Pointer to the Address of Element of an Array

Question

int s[4][2]= {
             {1234,56},
             {1212,33},
             {1434,80},
             {1312,78}
             };
int i,j;
for(i=0;i<=3;i++)
{
    printf("\n");
    for(j=0;j<=1;j++)
    {
        printf("%d  ",*(s[i]+j));
    }
}

Output Showing is

1234,56
1212,33
1434,80
1312,78

As we know *(&Variable) will print the Value of the Variable But when We implement the same concept in above program...

int s[4][2]= {
             {1234,56},
             {1212,33},
             {1434,80},
             {1312,78}
             };
int i,j;
for(i=0;i<=3;i++)
{
    printf("\n");
    for(j=0;j<=1;j++)
    {
        printf("%d  ",*(&s[i]+j));
    }
}

output is showing the Address of each element of array.

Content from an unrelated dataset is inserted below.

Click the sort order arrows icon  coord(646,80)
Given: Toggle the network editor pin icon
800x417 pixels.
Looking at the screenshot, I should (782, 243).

Why this is happening? Why Output is not equal to value of elements of Array??

Answer 1

Your array is bi-dimensional. So, s[i] is the address of line i (i.e. s[i] is of type int *), and &s[i] is an address of an address (i.e. of type int **). When you apply * on it, you get an address (i.e. int *).

It is true that the operator & means "address-of" and *(&x) refers to the value of x.